God still ranks above the game here, but church services start earlier and sermons are shorter when the Cats play Sunday afternoons.
Smith has tried to rescue more than a few wayward players, succeeding with some, losing others, while fighting off all the wolfish critics who have attacked him and them since he took over for Rick Pitino six years ago. He's played by the rules, come down hard on his players when they broke them, and proved he could win with the players he inherited and those he recruited.
Smith couldn't win for winning until this season. Some Kentucky fans never forgave him for not being Pitino, for not running an offense like Pitino's or getting recruits like him.
The 1998 championship team -- that was Pitino's players, critics carped. Never mind that it might actually be tougher to win with players recruited by another coach.
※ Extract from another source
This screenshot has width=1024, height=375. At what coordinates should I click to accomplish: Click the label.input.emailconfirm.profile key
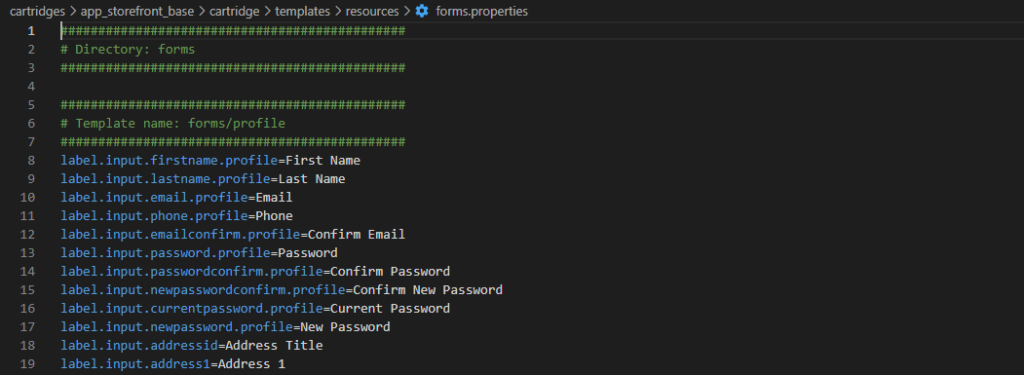tap(180, 234)
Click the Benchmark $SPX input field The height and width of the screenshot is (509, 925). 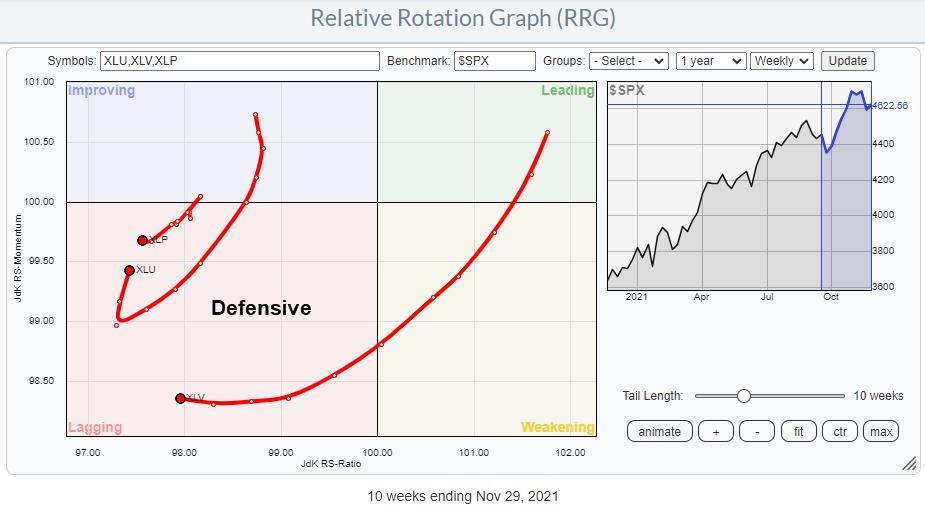495,61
Three straight years with double-digit losses -- Pitino never had that, fans grumbled. Forget that the Wildcats averaged 23 victories those seasons, despite injuries and suspensions.
This year's 81-63 loss to Pitino's Louisville Cardinals -- that got them howling.
Now Smith has redeemed himself, doing it on his own terms with speed and depth on a team that has no star.
It is a team whose strength is its coaching, the soft-spoken but firm leadership of a man who dresses like an ambassador and holds himself and his players to a high standard.
Smith says he filters out the racial undertones of some of the criticism and takes pride in being the first black coach at a school that once epitomized segregation under Rupp. Smith was 14 when he watched Rupp's all-white team lose in the 1966 NCAA championship game against Texas Western's five black starters.